Jerome Bruner died on Thursday. My edu-geek is showing when I say I was saddened to hear this news. He was truly a giant in our field. NYT article on his passing.
I started teaching before I knew anything about teaching. I came to teaching from a liberal arts college where I received a rich education. I promptly tried to give that same education to middle schoolers. I forgive myself for that stupidity. It was 25 years ago. Despite my absurd practices, I decided I loved teaching and decided not to go to law school. Instead, in my third year teaching, I started my Master's degree.
Too often we hear teachers out of education programs wish they had less theory and more practical advice. I think new teachers are so busy surviving that theory goes out the window. When I started grad school, I had already survived my first three years. I was able to see how theory was helpful to practice. I learned pedagogy. An aside, we really need to rethink how we train teachers. We need something akin to a residency program, as doctors have. It would help us so much.) When I got to grad school, Skinner and Jerome Bruner were set up in contrast to each other.
I am bemused now by the young teacher that I was. I was totally a behaviorist. I didn't know/ hadn't known who Skinner was, but my model of education was based on rewards and rote learning and hard tests. In fact, I took pride in how challenging my tests were. Indeed, I even named my tests! That's right. I had a series of tests called, "Homicide", "Homicide II", "Suicide." I thought I was funny. Now I cringe.
Jerome Bruner |
Reading Bruner showed me that I totally misunderstood how children learned. He showed me a cognitive theory of learning where learners "construct" meaning and understanding through a dynamic interaction with the texts, the instruction, and the environment. I've never been the same. I changed more between my third and fourth years of teaching than I changed in the rest of my career. I stopped giving grades altogether, I rarely gave tests, I tried to embrace a constructivist theory.
That's a long time ago now.

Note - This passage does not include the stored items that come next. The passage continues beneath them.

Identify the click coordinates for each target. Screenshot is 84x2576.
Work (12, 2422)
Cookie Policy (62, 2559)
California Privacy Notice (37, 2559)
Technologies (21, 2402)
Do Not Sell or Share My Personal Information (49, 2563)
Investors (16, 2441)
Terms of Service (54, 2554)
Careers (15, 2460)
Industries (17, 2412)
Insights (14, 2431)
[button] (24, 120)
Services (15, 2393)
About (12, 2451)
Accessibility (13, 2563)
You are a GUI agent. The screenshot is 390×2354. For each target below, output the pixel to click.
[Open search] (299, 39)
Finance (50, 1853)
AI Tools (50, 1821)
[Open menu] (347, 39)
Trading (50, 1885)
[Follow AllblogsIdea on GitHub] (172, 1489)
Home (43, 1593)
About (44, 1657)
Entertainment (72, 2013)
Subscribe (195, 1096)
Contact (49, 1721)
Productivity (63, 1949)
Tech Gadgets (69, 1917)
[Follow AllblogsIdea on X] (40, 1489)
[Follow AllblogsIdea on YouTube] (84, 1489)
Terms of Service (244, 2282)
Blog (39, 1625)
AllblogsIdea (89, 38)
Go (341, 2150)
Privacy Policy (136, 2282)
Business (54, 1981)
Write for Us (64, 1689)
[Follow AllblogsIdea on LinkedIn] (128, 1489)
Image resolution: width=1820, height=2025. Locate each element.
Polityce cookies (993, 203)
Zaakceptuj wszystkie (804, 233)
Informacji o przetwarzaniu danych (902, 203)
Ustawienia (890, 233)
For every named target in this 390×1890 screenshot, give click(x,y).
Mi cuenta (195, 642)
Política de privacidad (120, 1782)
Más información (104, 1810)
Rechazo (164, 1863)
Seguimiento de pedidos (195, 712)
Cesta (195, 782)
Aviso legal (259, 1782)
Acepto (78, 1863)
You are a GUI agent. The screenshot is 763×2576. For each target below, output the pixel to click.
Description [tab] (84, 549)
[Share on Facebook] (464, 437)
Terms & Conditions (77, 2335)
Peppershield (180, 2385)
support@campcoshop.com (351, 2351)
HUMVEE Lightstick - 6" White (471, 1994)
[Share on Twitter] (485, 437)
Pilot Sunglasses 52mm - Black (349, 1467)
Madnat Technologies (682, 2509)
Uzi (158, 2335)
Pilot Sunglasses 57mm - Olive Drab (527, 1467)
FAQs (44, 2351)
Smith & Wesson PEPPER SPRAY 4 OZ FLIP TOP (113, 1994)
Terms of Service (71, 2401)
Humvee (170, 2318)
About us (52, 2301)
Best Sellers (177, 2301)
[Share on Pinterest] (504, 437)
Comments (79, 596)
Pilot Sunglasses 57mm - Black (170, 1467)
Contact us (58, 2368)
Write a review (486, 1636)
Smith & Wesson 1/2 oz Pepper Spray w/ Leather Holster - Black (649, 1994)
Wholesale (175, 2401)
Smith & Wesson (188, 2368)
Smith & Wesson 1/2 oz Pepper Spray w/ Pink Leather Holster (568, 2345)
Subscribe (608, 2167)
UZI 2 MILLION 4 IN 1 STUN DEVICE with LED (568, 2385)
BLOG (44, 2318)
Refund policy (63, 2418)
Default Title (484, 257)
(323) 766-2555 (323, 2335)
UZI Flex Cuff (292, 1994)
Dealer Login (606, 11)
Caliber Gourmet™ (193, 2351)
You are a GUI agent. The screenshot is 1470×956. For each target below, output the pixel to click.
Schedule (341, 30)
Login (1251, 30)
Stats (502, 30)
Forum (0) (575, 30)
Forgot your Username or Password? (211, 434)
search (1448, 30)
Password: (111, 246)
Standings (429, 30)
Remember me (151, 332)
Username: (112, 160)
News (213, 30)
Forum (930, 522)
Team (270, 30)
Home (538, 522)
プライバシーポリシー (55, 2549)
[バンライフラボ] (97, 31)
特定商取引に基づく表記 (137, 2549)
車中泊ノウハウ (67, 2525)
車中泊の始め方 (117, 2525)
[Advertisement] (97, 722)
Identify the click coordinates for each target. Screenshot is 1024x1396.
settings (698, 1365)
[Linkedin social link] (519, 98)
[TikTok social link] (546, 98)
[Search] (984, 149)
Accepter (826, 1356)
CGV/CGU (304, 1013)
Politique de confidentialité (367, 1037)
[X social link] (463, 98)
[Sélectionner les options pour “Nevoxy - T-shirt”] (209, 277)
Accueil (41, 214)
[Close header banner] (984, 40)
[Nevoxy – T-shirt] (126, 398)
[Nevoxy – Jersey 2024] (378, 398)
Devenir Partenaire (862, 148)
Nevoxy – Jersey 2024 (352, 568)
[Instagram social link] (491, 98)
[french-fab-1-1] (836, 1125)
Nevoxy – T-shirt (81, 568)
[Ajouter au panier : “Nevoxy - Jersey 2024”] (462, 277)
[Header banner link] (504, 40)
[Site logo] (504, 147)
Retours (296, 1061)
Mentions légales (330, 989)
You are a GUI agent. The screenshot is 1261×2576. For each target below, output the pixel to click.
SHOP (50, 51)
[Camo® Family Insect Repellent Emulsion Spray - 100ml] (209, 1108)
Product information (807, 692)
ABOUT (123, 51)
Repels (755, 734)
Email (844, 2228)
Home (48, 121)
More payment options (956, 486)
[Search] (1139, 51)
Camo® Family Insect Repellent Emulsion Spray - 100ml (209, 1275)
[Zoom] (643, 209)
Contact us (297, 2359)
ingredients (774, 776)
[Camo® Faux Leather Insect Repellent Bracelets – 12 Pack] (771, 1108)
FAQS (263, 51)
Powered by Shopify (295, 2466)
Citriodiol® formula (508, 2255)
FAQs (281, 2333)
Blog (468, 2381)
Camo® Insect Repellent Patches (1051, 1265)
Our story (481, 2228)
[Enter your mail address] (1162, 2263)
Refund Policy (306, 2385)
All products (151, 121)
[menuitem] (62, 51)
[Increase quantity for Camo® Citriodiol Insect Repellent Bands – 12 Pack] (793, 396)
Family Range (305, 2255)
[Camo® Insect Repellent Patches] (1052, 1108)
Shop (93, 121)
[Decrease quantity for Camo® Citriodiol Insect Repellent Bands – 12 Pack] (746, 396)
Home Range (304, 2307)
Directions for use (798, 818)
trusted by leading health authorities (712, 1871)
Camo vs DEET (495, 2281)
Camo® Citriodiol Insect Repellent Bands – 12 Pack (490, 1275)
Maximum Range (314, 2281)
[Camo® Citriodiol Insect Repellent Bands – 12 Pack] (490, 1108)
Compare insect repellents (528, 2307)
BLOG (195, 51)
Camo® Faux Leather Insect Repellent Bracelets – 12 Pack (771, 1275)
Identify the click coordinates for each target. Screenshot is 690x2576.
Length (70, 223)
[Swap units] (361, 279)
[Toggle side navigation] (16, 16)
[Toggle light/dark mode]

But more than 20 years later, I think of constructivism often. I talk about schema theory far more than a normal person should. Ask my wife, when we go for walks I start talking about this stuff. I admit that I haven't really thought about Bruner himself- for a long time- if I ever did; I guess I thought he was already dead. Still, as I plan in-service training for teachers next week, his thinking will be guiding my thoughts probably more than anyone else I've read all these years later. How many other in-service programs this week will have Bruner's thoughts shaping the conversation? If the instructors are worth their salt, then almost all of them.